*Aim of the task*: Below are records to be output exactly, every one of them.

*Data*:
[Start of Attachment]

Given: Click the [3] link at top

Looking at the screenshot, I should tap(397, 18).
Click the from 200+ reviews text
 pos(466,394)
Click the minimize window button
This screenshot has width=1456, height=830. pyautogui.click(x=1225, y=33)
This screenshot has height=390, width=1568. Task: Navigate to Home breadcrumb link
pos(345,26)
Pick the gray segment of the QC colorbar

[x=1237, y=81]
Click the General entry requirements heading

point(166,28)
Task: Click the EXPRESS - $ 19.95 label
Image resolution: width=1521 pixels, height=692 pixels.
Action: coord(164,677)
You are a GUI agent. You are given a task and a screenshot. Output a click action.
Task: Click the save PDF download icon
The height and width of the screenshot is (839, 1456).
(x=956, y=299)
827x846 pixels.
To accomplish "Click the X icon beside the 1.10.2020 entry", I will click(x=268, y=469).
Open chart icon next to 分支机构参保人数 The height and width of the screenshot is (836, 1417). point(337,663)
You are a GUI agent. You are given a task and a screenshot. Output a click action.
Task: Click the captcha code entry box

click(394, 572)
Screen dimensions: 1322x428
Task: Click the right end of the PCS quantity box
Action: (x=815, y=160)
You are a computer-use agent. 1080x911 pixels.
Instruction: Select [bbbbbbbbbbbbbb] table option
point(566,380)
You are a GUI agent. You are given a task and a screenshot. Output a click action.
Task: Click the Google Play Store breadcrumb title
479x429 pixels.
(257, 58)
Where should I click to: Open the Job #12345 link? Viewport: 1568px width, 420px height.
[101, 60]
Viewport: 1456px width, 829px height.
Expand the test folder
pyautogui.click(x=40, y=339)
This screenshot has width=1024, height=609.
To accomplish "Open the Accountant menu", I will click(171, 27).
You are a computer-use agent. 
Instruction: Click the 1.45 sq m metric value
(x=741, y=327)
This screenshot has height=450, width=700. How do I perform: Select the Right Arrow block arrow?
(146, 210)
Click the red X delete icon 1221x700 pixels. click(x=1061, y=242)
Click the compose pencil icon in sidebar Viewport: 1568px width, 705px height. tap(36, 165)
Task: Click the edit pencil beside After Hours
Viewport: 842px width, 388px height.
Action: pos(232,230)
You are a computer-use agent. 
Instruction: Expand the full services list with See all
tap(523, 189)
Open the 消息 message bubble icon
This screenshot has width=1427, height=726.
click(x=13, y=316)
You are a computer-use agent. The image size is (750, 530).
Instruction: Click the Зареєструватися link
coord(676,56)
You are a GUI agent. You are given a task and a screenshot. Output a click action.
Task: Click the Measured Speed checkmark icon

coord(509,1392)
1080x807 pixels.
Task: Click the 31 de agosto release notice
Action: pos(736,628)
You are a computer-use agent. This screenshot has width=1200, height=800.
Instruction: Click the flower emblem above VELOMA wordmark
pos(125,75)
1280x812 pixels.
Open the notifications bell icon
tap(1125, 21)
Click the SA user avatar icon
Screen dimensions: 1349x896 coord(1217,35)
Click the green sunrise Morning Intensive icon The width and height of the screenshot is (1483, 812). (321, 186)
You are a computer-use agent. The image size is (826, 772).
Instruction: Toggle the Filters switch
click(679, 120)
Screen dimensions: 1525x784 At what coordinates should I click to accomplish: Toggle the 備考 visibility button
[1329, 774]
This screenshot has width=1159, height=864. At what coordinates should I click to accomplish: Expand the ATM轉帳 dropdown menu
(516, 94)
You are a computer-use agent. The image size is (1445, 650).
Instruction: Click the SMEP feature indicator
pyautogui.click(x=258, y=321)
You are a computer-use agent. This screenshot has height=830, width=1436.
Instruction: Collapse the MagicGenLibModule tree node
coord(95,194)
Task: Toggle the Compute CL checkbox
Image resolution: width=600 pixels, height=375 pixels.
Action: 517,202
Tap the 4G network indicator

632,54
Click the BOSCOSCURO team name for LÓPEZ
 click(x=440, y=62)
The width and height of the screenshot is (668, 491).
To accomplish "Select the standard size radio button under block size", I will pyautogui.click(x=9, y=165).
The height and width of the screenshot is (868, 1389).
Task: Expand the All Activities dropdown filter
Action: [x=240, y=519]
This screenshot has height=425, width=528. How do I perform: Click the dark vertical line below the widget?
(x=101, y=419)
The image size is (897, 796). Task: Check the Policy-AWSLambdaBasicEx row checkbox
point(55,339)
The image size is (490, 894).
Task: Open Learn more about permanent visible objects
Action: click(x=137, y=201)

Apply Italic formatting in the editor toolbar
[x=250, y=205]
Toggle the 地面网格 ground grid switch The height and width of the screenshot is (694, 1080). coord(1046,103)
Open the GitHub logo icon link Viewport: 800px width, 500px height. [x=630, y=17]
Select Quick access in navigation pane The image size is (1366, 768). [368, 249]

[End of Attachment]

*Worked solution*:
Given: Click the [3] link at top

Looking at the screenshot, I should tap(397, 18).
Click the from 200+ reviews text
 pos(466,394)
Click the minimize window button
This screenshot has width=1456, height=830. pyautogui.click(x=1225, y=33)
This screenshot has height=390, width=1568. Task: Navigate to Home breadcrumb link
pos(345,26)
Pick the gray segment of the QC colorbar

[x=1237, y=81]
Click the General entry requirements heading

point(166,28)
Task: Click the EXPRESS - $ 19.95 label
Image resolution: width=1521 pixels, height=692 pixels.
Action: coord(164,677)
You are a GUI agent. You are given a task and a screenshot. Output a click action.
Task: Click the save PDF download icon
The height and width of the screenshot is (839, 1456).
(x=956, y=299)
827x846 pixels.
To accomplish "Click the X icon beside the 1.10.2020 entry", I will click(x=268, y=469).
Open chart icon next to 分支机构参保人数 The height and width of the screenshot is (836, 1417). point(337,663)
You are a GUI agent. You are given a task and a screenshot. Output a click action.
Task: Click the captcha code entry box

click(394, 572)
Screen dimensions: 1322x428
Task: Click the right end of the PCS quantity box
Action: (x=815, y=160)
You are a computer-use agent. 1080x911 pixels.
Instruction: Select [bbbbbbbbbbbbbb] table option
point(566,380)
You are a GUI agent. You are given a task and a screenshot. Output a click action.
Task: Click the Google Play Store breadcrumb title
479x429 pixels.
(257, 58)
Where should I click to: Open the Job #12345 link? Viewport: 1568px width, 420px height.
[101, 60]
Viewport: 1456px width, 829px height.
Expand the test folder
pyautogui.click(x=40, y=339)
This screenshot has width=1024, height=609.
To accomplish "Open the Accountant menu", I will click(171, 27).
You are a computer-use agent. 
Instruction: Click the 1.45 sq m metric value
(x=741, y=327)
This screenshot has height=450, width=700. How do I perform: Select the Right Arrow block arrow?
(146, 210)
Click the red X delete icon 1221x700 pixels. click(x=1061, y=242)
Click the compose pencil icon in sidebar Viewport: 1568px width, 705px height. tap(36, 165)
Task: Click the edit pencil beside After Hours
Viewport: 842px width, 388px height.
Action: pos(232,230)
You are a computer-use agent. 
Instruction: Expand the full services list with See all
tap(523, 189)
Open the 消息 message bubble icon
This screenshot has width=1427, height=726.
click(x=13, y=316)
You are a computer-use agent. The image size is (750, 530).
Instruction: Click the Зареєструватися link
coord(676,56)
You are a GUI agent. You are given a task and a screenshot. Output a click action.
Task: Click the Measured Speed checkmark icon

coord(509,1392)
1080x807 pixels.
Task: Click the 31 de agosto release notice
Action: pos(736,628)
You are a computer-use agent. This screenshot has width=1200, height=800.
Instruction: Click the flower emblem above VELOMA wordmark
pos(125,75)
1280x812 pixels.
Open the notifications bell icon
tap(1125, 21)
Click the SA user avatar icon
Screen dimensions: 1349x896 coord(1217,35)
Click the green sunrise Morning Intensive icon The width and height of the screenshot is (1483, 812). (321, 186)
You are a computer-use agent. The image size is (826, 772).
Instruction: Toggle the Filters switch
click(679, 120)
Screen dimensions: 1525x784 At what coordinates should I click to accomplish: Toggle the 備考 visibility button
[1329, 774]
This screenshot has width=1159, height=864. At what coordinates should I click to accomplish: Expand the ATM轉帳 dropdown menu
(516, 94)
You are a computer-use agent. The image size is (1445, 650).
Instruction: Click the SMEP feature indicator
pyautogui.click(x=258, y=321)
You are a computer-use agent. This screenshot has height=830, width=1436.
Instruction: Collapse the MagicGenLibModule tree node
coord(95,194)
Task: Toggle the Compute CL checkbox
Image resolution: width=600 pixels, height=375 pixels.
Action: 517,202
Tap the 4G network indicator

632,54
Click the BOSCOSCURO team name for LÓPEZ
 click(x=440, y=62)
The width and height of the screenshot is (668, 491).
To accomplish "Select the standard size radio button under block size", I will pyautogui.click(x=9, y=165).
The height and width of the screenshot is (868, 1389).
Task: Expand the All Activities dropdown filter
Action: [x=240, y=519]
This screenshot has height=425, width=528. How do I perform: Click the dark vertical line below the widget?
(x=101, y=419)
The image size is (897, 796). Task: Check the Policy-AWSLambdaBasicEx row checkbox
point(55,339)
The image size is (490, 894).
Task: Open Learn more about permanent visible objects
Action: click(x=137, y=201)

Apply Italic formatting in the editor toolbar
[x=250, y=205]
Toggle the 地面网格 ground grid switch The height and width of the screenshot is (694, 1080). coord(1046,103)
Open the GitHub logo icon link Viewport: 800px width, 500px height. [x=630, y=17]
Select Quick access in navigation pane The image size is (1366, 768). [368, 249]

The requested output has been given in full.